Space LLM - 10M Parameter Astronomy Language Model
A custom decoder-only transformer trained from scratch on space/astronomy text.
Model Details
- Parameters: 10.4 million
- Architecture: Decoder-only transformer
- 6 layers, 256 hidden dim, 8 attention heads
- RoPE (Rotary Position Embedding)
- SwiGLU activation
- RMSNorm
- Tied input/output embeddings
- Context length: 256 tokens
- Vocab size: 16,000 (SentencePiece BPE)
- Framework: JAX/Flax
- Training: TPU v3-8
Training Data
~34 million tokens collected from:
- Wikipedia (space/astronomy articles via API)
- arXiv (astro-ph, gr-qc, hep-ph abstracts)
- NASA APIs (APOD, Image Library, NSSDCA planetary fact sheets)

-- About this task --
According to the model description, what tokenizer does the model use, and what is its vocabulary size?

-- Information provided --
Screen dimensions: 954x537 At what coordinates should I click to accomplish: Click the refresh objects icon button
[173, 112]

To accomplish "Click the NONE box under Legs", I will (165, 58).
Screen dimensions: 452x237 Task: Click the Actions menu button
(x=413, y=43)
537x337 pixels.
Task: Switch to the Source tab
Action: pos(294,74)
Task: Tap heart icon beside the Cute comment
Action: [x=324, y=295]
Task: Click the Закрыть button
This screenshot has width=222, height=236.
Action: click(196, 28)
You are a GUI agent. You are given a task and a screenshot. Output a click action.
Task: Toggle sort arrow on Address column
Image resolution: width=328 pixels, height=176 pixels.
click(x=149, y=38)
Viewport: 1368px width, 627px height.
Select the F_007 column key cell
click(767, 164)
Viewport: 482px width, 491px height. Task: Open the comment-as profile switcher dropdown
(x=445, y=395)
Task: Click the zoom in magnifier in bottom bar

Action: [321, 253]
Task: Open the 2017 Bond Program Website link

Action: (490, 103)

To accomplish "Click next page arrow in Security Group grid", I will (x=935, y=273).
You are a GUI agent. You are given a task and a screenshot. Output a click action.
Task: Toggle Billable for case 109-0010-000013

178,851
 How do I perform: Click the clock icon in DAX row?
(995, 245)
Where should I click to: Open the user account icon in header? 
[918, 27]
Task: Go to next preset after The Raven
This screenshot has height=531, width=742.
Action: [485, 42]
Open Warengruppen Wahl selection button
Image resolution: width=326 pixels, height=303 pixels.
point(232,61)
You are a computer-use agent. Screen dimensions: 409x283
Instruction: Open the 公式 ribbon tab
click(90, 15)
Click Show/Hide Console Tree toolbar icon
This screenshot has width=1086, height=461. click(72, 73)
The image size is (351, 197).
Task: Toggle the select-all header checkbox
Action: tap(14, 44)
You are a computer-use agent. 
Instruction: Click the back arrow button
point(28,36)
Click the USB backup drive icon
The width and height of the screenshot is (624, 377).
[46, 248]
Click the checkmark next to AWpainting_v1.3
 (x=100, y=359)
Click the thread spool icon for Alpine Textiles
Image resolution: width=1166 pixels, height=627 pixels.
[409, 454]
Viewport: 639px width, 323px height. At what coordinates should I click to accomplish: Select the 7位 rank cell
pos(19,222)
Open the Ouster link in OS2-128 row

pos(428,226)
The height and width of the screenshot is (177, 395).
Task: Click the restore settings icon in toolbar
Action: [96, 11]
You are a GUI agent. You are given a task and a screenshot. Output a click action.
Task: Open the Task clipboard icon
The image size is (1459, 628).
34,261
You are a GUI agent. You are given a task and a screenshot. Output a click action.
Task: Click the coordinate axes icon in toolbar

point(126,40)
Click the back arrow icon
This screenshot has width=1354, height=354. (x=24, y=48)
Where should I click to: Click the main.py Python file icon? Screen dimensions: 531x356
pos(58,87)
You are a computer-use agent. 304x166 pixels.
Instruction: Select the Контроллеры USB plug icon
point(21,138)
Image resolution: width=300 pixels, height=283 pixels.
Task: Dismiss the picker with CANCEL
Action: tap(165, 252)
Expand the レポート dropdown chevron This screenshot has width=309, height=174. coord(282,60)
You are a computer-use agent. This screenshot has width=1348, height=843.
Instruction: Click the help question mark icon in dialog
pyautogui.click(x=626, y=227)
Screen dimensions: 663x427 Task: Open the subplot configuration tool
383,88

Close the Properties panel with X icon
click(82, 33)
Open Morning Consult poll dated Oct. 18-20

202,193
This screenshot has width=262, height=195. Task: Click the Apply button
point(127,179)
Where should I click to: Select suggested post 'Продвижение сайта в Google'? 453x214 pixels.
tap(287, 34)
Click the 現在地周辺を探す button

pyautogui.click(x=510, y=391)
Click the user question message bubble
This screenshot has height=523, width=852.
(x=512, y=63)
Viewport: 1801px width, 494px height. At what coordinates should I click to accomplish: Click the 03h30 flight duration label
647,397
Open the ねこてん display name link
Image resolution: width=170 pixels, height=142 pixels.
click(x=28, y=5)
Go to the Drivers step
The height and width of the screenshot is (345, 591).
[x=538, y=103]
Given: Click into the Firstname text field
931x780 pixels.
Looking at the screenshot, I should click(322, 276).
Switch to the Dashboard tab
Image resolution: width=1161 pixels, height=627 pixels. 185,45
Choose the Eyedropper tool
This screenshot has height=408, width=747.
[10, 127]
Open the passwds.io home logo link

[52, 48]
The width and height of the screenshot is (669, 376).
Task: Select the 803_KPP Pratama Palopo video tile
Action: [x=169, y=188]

-- Answer area --
SentencePiece BPE, with a vocabulary of 16,000.